# Brief
Render the rows from the start through the line containing "Apply (422, 12)" as a two-column CSV with the headers "query" and "result". Give one line for each row, with its text and its answer each in a single quoted field and any line breaks replaced by spaces.

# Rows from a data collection
═══

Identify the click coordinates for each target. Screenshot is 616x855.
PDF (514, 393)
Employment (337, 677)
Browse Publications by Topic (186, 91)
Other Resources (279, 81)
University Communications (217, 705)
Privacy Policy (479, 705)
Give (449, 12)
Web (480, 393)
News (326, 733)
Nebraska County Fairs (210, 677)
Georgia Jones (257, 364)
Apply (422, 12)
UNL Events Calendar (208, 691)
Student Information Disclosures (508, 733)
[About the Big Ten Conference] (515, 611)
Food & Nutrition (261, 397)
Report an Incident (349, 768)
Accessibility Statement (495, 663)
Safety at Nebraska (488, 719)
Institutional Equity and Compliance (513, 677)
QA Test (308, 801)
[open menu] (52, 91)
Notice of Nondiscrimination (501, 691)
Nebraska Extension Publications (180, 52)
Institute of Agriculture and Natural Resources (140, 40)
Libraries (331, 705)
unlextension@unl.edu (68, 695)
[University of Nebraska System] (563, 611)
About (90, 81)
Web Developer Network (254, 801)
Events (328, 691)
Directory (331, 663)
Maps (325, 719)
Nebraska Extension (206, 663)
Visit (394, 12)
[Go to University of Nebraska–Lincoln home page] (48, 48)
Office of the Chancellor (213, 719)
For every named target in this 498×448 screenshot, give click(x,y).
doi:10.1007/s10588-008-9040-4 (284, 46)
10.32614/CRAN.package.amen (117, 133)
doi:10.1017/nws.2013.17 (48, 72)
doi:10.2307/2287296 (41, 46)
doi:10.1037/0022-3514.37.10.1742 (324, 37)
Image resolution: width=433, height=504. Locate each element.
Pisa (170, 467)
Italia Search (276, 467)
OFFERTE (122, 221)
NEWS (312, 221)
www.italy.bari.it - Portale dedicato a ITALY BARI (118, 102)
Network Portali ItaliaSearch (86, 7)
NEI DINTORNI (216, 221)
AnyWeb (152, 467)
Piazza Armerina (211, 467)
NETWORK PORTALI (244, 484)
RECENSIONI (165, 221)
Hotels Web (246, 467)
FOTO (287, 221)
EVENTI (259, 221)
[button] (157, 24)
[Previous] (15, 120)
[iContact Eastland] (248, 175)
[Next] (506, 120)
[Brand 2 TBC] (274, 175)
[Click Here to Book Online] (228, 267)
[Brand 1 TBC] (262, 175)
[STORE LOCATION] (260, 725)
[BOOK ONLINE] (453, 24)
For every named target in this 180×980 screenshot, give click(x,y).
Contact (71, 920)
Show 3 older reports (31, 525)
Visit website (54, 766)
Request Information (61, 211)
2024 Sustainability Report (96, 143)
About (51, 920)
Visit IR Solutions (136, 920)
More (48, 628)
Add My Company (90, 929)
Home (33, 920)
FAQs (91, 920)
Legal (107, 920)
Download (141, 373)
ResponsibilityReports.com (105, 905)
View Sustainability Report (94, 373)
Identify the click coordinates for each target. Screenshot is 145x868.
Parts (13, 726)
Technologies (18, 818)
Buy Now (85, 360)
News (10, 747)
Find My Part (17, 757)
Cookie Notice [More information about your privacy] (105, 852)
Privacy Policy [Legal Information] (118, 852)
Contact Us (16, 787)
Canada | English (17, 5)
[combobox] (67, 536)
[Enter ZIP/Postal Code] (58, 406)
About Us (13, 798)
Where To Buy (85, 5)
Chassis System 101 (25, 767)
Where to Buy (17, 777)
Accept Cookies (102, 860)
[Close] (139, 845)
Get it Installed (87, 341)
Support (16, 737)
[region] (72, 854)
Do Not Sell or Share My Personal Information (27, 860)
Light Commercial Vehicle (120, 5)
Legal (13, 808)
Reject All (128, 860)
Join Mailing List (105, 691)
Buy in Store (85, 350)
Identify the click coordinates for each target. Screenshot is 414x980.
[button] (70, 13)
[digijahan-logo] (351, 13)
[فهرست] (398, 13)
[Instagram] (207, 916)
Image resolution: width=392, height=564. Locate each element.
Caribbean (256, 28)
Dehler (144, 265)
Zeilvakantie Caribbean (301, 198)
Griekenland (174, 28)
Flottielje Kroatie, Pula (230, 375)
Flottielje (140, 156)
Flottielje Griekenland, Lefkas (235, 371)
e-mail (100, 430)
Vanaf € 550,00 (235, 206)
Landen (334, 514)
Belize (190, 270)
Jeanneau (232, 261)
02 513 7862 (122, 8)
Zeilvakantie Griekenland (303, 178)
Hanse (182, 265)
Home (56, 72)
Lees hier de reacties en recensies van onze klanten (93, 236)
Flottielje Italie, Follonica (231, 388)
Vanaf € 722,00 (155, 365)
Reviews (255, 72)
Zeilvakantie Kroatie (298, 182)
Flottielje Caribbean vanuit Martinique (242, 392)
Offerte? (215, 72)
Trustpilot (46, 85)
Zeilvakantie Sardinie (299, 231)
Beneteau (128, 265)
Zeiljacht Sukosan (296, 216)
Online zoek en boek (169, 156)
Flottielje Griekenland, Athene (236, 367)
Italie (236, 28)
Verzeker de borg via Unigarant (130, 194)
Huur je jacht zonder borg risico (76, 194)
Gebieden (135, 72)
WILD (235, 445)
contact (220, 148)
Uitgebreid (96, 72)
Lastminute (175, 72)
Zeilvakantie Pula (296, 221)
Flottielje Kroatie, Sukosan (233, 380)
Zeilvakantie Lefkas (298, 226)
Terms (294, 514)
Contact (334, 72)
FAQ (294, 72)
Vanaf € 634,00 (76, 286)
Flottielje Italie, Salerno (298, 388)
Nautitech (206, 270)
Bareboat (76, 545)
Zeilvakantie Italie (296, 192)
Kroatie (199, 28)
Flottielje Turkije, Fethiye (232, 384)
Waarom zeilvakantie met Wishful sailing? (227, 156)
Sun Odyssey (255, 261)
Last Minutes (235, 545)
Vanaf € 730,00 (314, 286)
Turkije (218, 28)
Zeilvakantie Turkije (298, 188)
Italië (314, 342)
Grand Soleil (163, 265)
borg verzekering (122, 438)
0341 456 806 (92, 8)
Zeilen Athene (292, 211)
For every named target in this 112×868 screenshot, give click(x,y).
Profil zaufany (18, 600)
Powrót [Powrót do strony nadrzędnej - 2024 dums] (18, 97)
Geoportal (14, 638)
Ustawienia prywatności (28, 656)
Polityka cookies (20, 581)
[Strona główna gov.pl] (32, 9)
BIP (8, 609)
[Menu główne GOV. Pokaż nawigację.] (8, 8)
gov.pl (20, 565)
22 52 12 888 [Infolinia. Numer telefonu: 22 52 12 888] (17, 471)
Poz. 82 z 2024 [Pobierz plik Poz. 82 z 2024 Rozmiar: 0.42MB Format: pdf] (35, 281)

═══

# Output for this exercise
query,result
"Identify the click coordinates for each target. Screenshot is 616x855. PDF","(514, 393)"
"Employment","(337, 677)"
"Browse Publications by Topic","(186, 91)"
"Other Resources","(279, 81)"
"University Communications","(217, 705)"
"Privacy Policy","(479, 705)"
"Give","(449, 12)"
"Web","(480, 393)"
"News","(326, 733)"
"Nebraska County Fairs","(210, 677)"
"Georgia Jones","(257, 364)"
"Apply","(422, 12)"